Evolving With Science
The guidelines evolve as science evolves. Take cholesterol.
In December, the advisory panel said in its preliminary recommendations that cholesterol is no longer “considered a nutrient of concern for overconsumption.” That would be a change from previous guidelines, which said Americans eat too much cholesterol. This follows increasing medical research showing how much cholesterol is in your bloodstream is more complicated than once thought, and depends more on the kinds of fats that you eat. Medical groups have moved away from specific targets for cholesterol in the diet in recent years.
It’s unclear if the recommendation will make it into the final guidelines. Dr. Robert Eckel, a professor of medicine at the University of Colorado in Denver who is a past president of the American Heart Association, says there’s not enough evidence to make good recommendations on cholesterol right now, but “no evidence doesn’t mean the evidence is no.”
People can enjoy high-cholesterol egg yolks in moderation, he advises, but “a three- to four-egg omelet isn’t something I’d ever recommend to a patient at risk for cardiovascular disease,” he says.
There’s also some new science on salt. The 2010 dietary guidelines recommend that people eat less than 2,300 milligrams a day. That is reduced to 1,500 milligrams for some people at risk of heart disease.
A 2013 report by the Institute of Medicine said that while lowering salt intake is important for heart health, there is no good evidence that eating less than 2,300 milligrams a day of sodium offers benefits. The advisory panel’s discussions hint that they may not include the lower recommendation for certain groups.

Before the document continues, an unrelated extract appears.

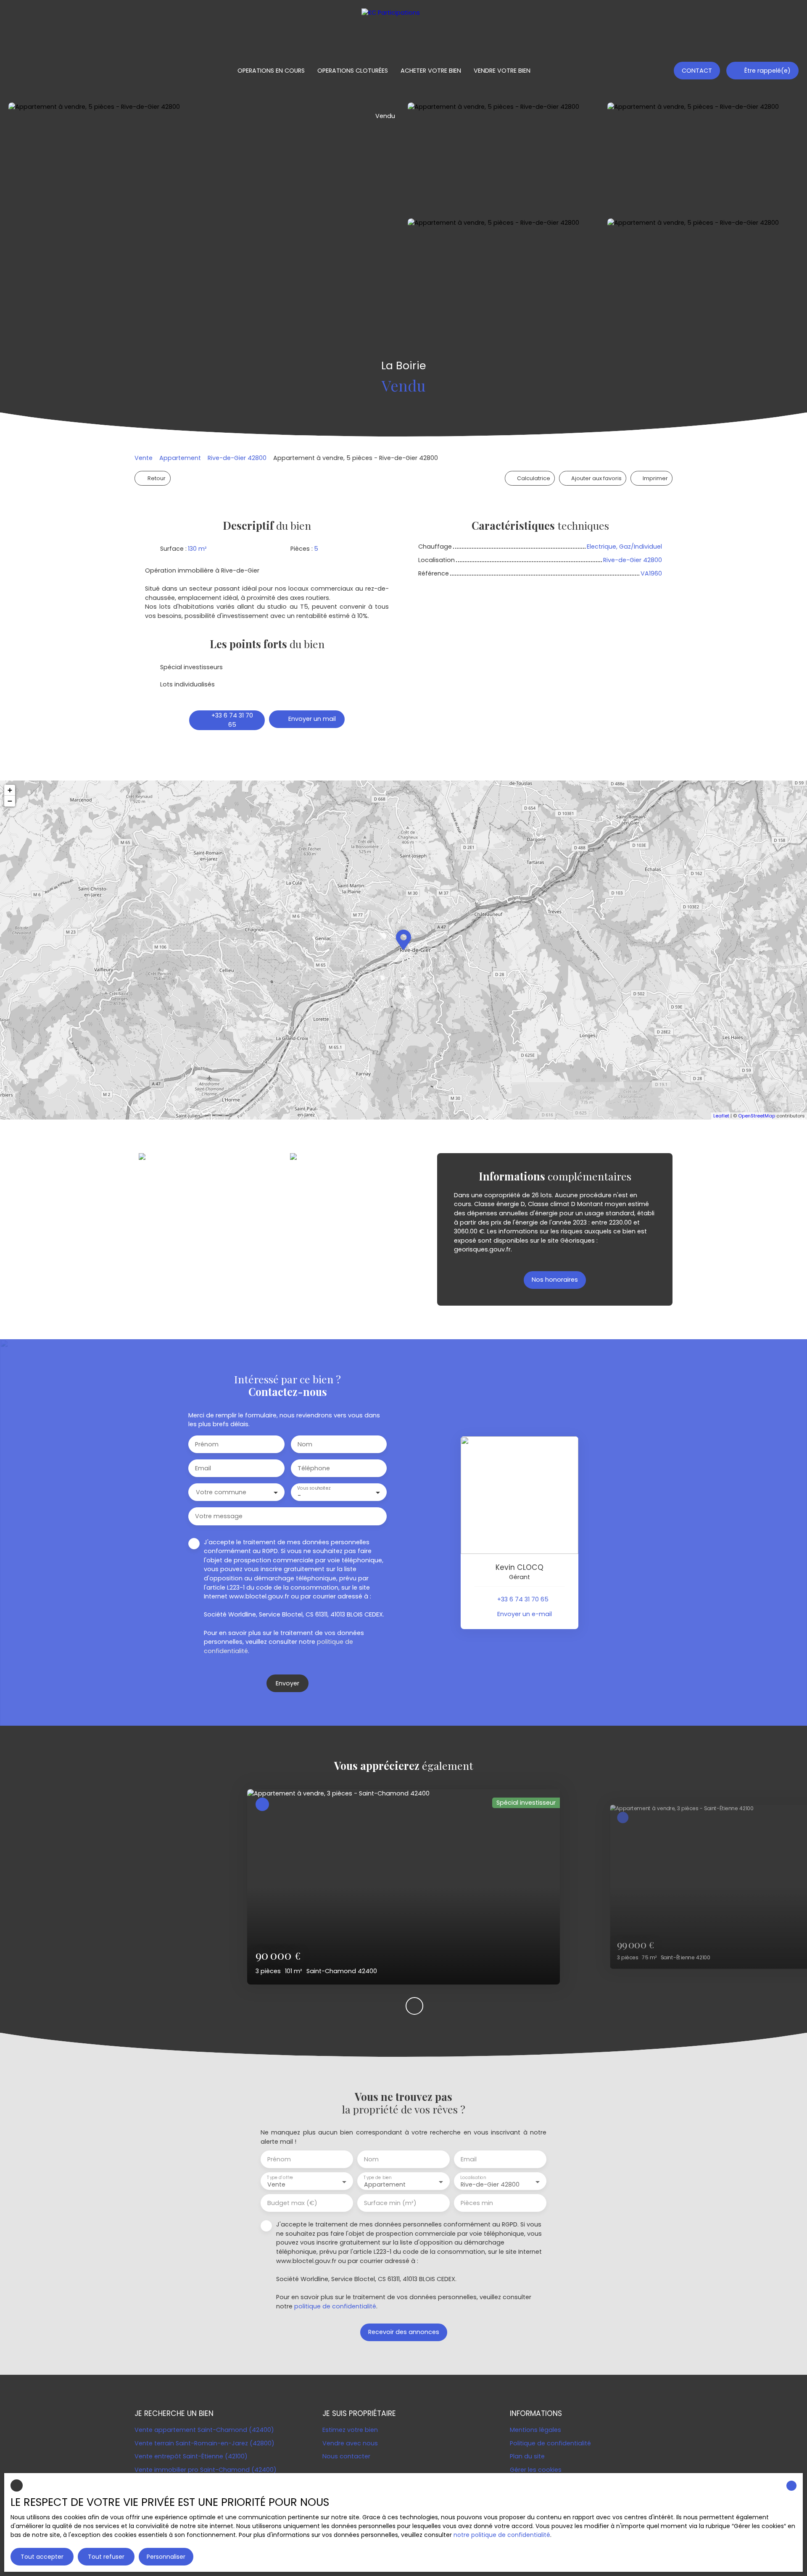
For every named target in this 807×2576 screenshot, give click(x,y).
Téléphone (314, 1468)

While they are based on dietary science, the guidelines aren’t immune to politics. This year, the battles have already started over meat.
Current guidelines advise that people eat lean meats as a healthy way to get protein, but the advisory panel has debated whether lean meats should be included. In addition, the draft recommendations say a healthy dietary pattern includes fewer “red and processed meats” than are currently consumed. The meat industry called the draft recommendations absurd.
The committee has also discussed the idea of including sustainability as a dietary goal. The advisory panel said in its draft recommendations that there is “compatibility and overlap” between what is good for health and what is good for the environment.
A diet higher in plant-based foods and lower in animal-based foods is “more health promoting and is associated with lesser environmental impact than is the current average U.S. diet,” the draft recommendations said.
Environmentalists have been pushing those recommendations, while Congress is pushing back. Language attached to a massive year-end spending bill enacted in December noted the advisory committee’s interest in the environment and directed Agriculture Secretary Tom Vilsack “to only include nutrition and dietary information, not extraneous factors” in final guidelines.
What Won’t Change
The “My Plate” isn’t expected to change much — the guidelines issued at the end of the year will most certainly recommend putting fruits, vegetables, whole grains and lean proteins on your plate, accompanied by low-fat dairy.
In its draft recommendations, the panel said the problem it is trying to solve is high rates of “preventable chronic disease” and obesity.
The panel said the gap is an American diet too high in sodium, saturated fat, refined grains, added sugars and calories, and too low in vegetables, fruit and whole grains.